Simultaneously enhancing strength-ductility synergy in the Ti2AlNb diffusion bonding joint via heterogeneous high-entropy interface design

Abstract

Brittle defects, such as continuous intermetallic compounds and straight bonding line composed of grain or phase boundaries, often form at the interface of dissimilar metals joints, resulting in the premature cracking at the interface. Therefore, bonding interfaces with excellent strength and ductility are attractive for application in welding structural components. However, increasing strength usually comes at the expense of ductility, which is known as strength-ductility trade-off. In this work, we explored a novel interface design strategy by introducing multi-scale grains into the bonding interface of the Ti2AlNb-based alloy using a heterogeneous refractory high entropy alloy. The interface was composed of the multi-sized grains, which successfully eliminated the brittle defects.
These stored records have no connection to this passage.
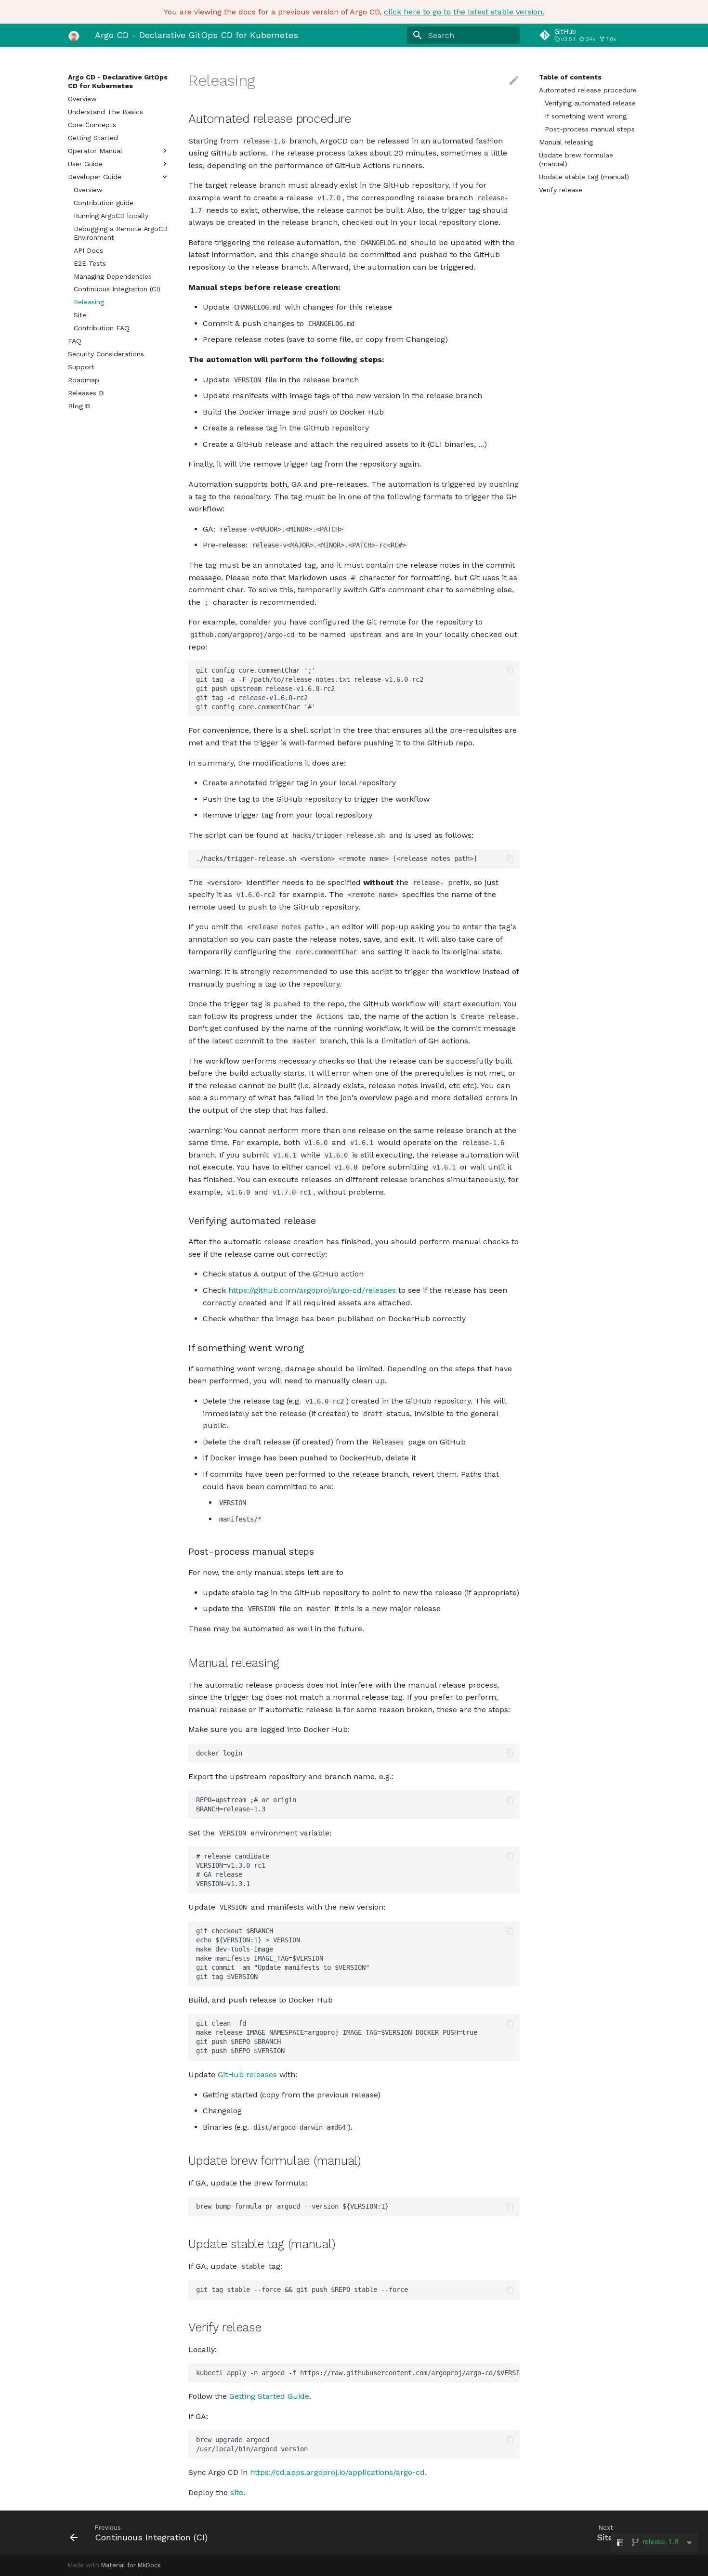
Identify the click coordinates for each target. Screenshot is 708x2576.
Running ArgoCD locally (111, 216)
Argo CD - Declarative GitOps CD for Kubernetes (118, 81)
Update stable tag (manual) (584, 177)
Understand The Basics (105, 112)
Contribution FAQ (102, 328)
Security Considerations (106, 354)
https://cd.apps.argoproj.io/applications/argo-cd (337, 2472)
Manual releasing (566, 142)
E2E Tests (90, 263)
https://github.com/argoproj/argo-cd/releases (312, 1290)
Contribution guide (103, 203)
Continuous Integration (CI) (117, 289)
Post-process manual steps (590, 129)
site (236, 2492)
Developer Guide (94, 177)
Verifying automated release (590, 103)
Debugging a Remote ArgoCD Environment (121, 233)
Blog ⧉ (79, 406)
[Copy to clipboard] (510, 670)
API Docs (88, 250)
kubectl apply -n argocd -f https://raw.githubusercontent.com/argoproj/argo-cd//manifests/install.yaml (358, 2373)
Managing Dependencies (113, 276)
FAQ (74, 341)
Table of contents (570, 77)
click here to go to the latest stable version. (464, 11)
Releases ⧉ (86, 393)
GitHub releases (247, 2074)
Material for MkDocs (131, 2565)
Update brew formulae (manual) (576, 159)
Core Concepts (92, 125)
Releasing (89, 302)
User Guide (85, 164)
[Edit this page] (514, 81)
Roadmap (83, 380)
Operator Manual (95, 151)
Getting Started (93, 138)
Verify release (560, 190)
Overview (82, 99)
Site (80, 315)
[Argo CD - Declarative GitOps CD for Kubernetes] (73, 35)
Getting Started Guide (269, 2396)
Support (81, 367)
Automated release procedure (588, 90)
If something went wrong (586, 116)
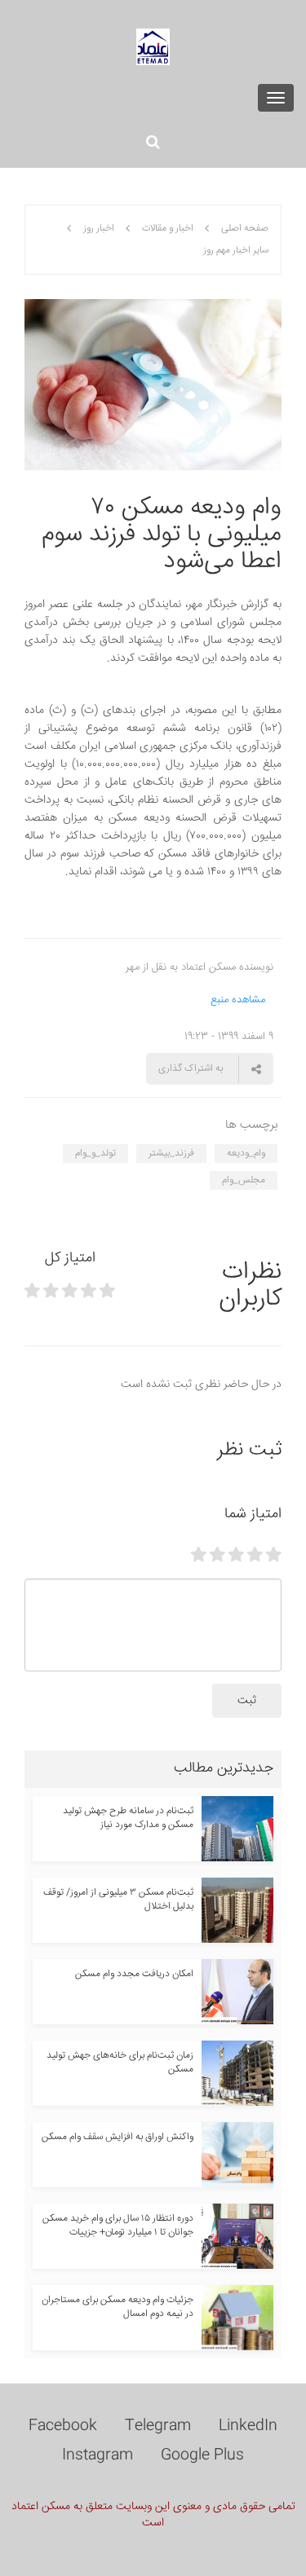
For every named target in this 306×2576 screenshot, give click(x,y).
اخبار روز (98, 228)
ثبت (246, 1701)
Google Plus (202, 2455)
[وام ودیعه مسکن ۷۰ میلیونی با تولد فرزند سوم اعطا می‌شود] (153, 385)
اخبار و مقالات (167, 228)
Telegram (158, 2426)
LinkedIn (248, 2426)
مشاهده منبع (238, 1000)
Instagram (97, 2455)
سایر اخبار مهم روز (235, 250)
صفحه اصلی (244, 228)
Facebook (63, 2426)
Through this approach, the strength and ductility of the joint synergistically improved to 877 MPa and 11.54 %, respectively. Both strength and ductility exceeded 98 % of the mechanical performances of the base metal. The exceptional strength-ductility combination was benefiting from cooperative strain hardening mechanisms, which increased the interfacial hardening capability via in situ refinement of free path of dislocations motion. This hetero-interface strategy could expand the design ideas for the bonding interface of intermetallic compound-based alloys, and provides a new approach to synergistically increase the mechanical performance.